Thursday, March 18, 2010

The Crucifixion with the Converted Centurion

Title: The Crucifixion with the Converted Centurion

Artist: Lucas Cranach the Elder

Medium: Oil on panel

Size: 51 x 35 cm

Date: 1536

Location: National Gallery of Art, Washington, DC.

Mark 15: 39-41 And when the centurion, who stood there in front of Jesus, heard his cry and saw how he died, he said, "Truly this man was the Son of God!"

Some women were watching from a distance. Among them were Mary Magdalene, Mary the mother of James the younger and of Joses, and Salome. In Galilee these women had followed him and cared for his needs. Many other women who had come up with him to Jerusalem were also there.

In this painting, Lucas Cranach the Elder chose to portray a scene of religious redemption. The crucified Christ, silhouetted against a darkened and troubled sky, is at the point of death; his last words from the cross are inscribed above him in German. At that moment, a Roman centurion, astride a white charger, recognizes Christ's divinity and pronounces: WARLICH DISER MENSCH IST GOTES SVN GEWEST (Truly, this man was the Son of God [Mark 15:39]). The theme of The Crucifixion with the Converted Centurion especially appealed to Protestants because it clearly illustrated the doctrine of salvation by faith alone, the central precept of their creed.
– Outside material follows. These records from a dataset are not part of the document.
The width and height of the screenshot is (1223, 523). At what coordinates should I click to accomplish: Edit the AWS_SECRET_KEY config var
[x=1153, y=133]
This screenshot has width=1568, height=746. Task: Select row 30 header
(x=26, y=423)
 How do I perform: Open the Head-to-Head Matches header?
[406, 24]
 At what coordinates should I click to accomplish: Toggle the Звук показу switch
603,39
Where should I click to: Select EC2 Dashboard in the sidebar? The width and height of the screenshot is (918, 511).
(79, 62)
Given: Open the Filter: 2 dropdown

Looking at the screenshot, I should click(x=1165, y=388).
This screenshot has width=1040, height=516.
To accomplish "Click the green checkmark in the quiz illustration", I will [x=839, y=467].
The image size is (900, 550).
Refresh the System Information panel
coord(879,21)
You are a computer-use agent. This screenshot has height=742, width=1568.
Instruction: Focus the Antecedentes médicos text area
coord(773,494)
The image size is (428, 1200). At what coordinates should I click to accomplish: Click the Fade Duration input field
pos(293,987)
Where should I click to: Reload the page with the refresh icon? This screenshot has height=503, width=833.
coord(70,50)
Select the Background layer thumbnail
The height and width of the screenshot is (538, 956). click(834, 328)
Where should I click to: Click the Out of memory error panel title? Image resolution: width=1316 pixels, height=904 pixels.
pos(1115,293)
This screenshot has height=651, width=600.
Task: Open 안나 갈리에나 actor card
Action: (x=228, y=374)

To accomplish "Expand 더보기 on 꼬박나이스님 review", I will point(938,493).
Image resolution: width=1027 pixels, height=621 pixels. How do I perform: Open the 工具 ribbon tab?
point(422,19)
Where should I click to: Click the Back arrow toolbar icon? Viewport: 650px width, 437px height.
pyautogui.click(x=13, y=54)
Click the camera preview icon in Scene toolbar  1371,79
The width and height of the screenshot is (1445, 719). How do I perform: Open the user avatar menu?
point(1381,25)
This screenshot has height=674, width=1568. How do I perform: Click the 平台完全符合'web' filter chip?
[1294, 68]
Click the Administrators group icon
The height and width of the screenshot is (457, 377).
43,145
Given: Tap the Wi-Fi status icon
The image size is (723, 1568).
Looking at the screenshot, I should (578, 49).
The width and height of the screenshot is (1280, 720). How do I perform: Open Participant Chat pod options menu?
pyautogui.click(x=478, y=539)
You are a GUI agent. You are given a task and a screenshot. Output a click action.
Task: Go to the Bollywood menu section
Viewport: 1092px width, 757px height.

The centurion, clothed in contemporary armor, symbolized the "Knight of Christ" who steadfastly defends his new-won belief despite all adversity.

Lucas Cranach the Elder (October 4, 1472 – October 16, 1553) was a German Renaissance painter and printmaker in woodcut and engraving. The largest proportion of Cranach's output is of portraits, and it is chiefly thanks to him that we know what the German Reformers and their princely adherents looked like. From 1505 until his death, Cranach was the court painter to three successive electors of Saxony. He became close friends with Luther - who lived in the Saxon town of Wittenberg - and is considered one of the foremost artists of the Reformation.